__Problem to work on__
Extract each line of the material that contains the word "height". Case counts.

__Records supplied__
######

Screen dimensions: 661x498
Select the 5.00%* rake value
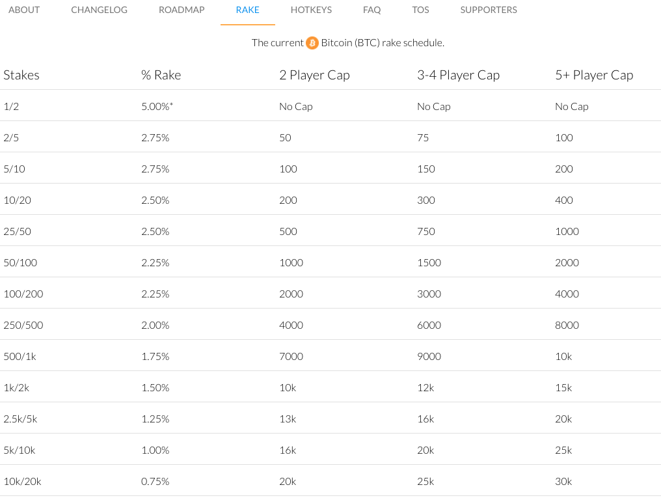coord(157,106)
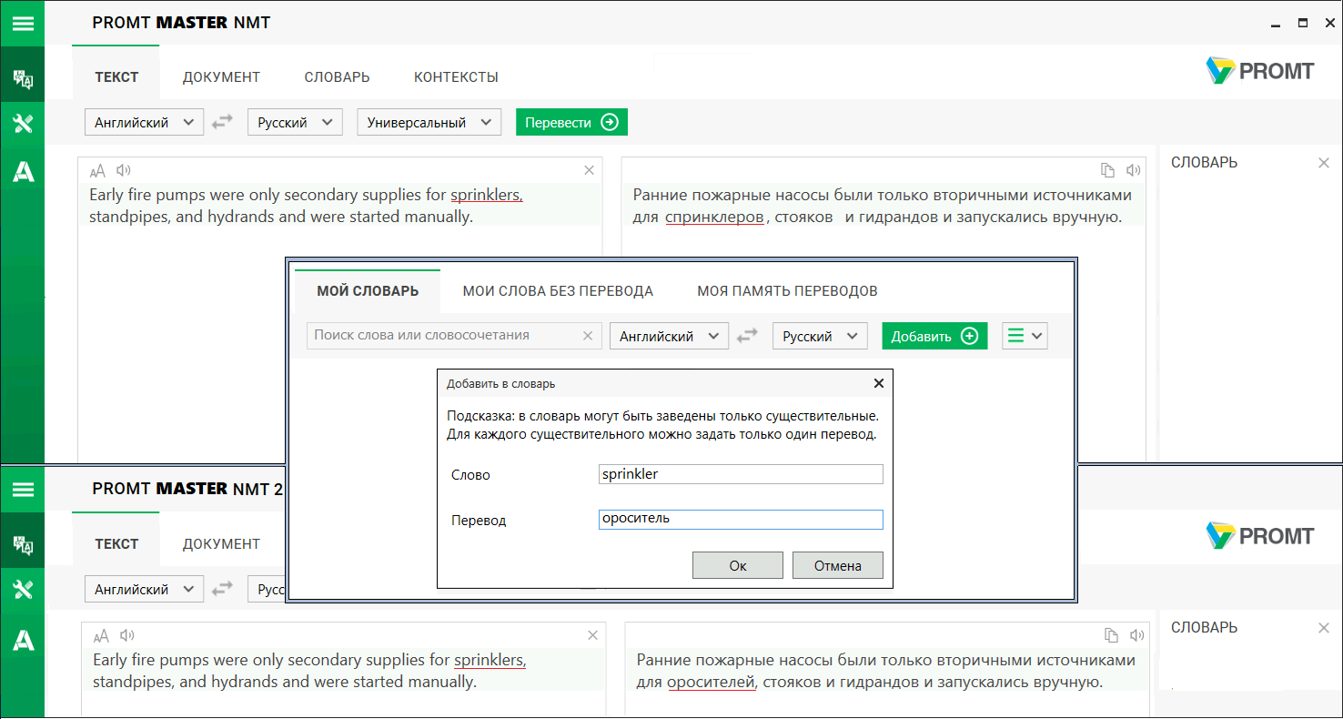Swap languages arrow in top translator toolbar
The width and height of the screenshot is (1343, 719).
point(223,122)
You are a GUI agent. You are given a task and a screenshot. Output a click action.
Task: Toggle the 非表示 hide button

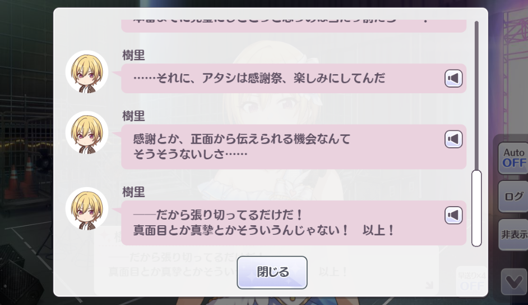(513, 234)
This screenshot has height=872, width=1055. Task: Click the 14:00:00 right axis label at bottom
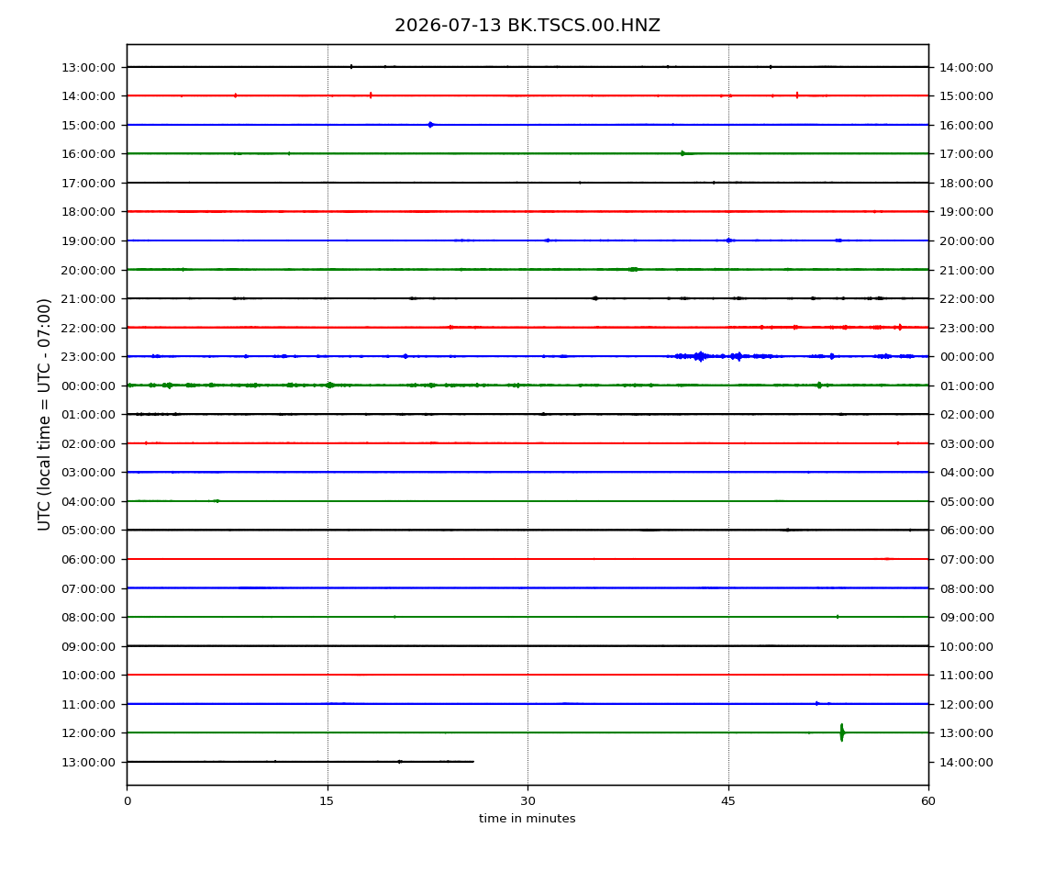[966, 762]

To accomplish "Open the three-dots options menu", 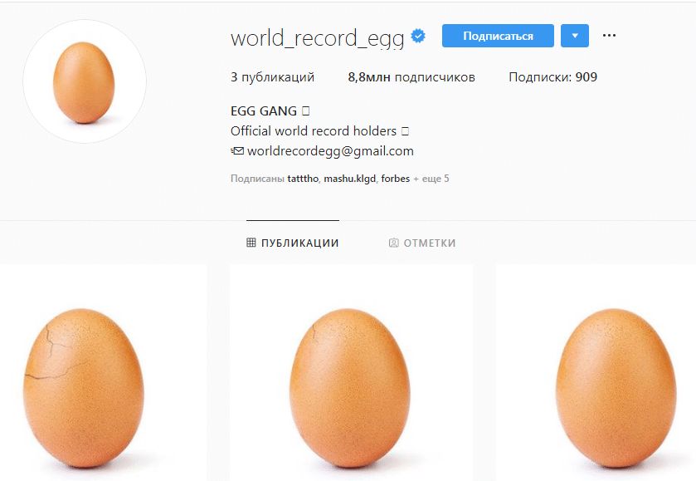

######

__Answer to the task__
The width and height of the screenshot is (1343, 719).
This screenshot has height=872, width=1055. Task: Click the 14:00:00 right axis label at bottom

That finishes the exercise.